Just a little after 6:15 a.m., faithful Twi-hard fans, who have long been lined up outside of Comic-Con’s Hall H, were rewarded for their efforts when cast members from Breaking Dawn showed up to give their thanks with with a surprise breakfast. Nikki Reed (Rosalie), Ashley Greene (Alice), Elizabeth Reaser (Esme), Boo Boo Stewart (Seth Clearwater), and Julia Jones (Leah Clearwater), sneaked up on on Camp Breaking Dawn. Fans, who were just waking up from a long night in line, thought the surprise were the free Twilight posters and mugs being given out by the studio. Little did they know! Unsurprisingly, when members of the Cullen clan and the wolfpack showed up (with apples, bananas, muffins and water), a delighted cheer rippled down the line, as Reed and Greene posed for photos and signed autographs.

That story is definitely going to inspire about 350,000 more people to go to Comic-Con but its really nice.

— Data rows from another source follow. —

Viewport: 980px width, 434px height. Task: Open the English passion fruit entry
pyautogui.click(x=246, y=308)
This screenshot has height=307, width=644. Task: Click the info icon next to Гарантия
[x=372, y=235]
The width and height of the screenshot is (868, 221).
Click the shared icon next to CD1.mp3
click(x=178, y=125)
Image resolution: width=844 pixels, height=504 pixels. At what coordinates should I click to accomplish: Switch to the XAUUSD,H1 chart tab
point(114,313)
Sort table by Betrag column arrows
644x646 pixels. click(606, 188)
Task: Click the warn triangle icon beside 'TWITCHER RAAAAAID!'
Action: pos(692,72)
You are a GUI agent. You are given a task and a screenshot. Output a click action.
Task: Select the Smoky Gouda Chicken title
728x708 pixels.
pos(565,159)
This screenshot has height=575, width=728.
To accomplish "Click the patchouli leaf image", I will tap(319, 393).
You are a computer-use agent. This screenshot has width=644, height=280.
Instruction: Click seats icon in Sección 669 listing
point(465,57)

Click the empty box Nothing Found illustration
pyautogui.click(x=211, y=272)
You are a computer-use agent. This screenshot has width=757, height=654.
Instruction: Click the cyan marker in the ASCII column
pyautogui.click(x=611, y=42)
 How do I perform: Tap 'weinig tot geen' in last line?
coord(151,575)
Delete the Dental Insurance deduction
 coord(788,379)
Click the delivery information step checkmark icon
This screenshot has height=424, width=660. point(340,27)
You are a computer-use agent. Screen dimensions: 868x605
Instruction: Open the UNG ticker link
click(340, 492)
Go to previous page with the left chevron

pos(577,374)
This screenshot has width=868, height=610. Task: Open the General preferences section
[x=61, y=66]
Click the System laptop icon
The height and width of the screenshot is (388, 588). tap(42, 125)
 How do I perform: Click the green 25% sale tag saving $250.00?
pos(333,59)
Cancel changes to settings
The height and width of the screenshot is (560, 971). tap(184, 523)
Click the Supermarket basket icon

§ Chuck Rozanski reports a similar story:

Seventeen year-old Povi Romero was sobbing uncontrollably yesterday afternoon in our booth here at the 2011 San Diego Comic-Con international. Povi’s tears were not motivated by sadness or despair, however, but rather by uncontrollable joy and happiness. After traveling 800 miles to be here from her home near Santa Fe, New Mexico, Povi accidentally ran into Alexander Skarsgard, the luscious vampire Eric Northman from the HBO series, TRUE BLOOD. Despite having just participated a wonderful presentation, he graciously signed Povi’s convention badge for her, and then signed her mom’s badge, too. Povi was still so overcome and shocked at her unexpected good fortune that, even ten minutes later, she was still trembling, had tears streaming down her cheeks, and could barely speak.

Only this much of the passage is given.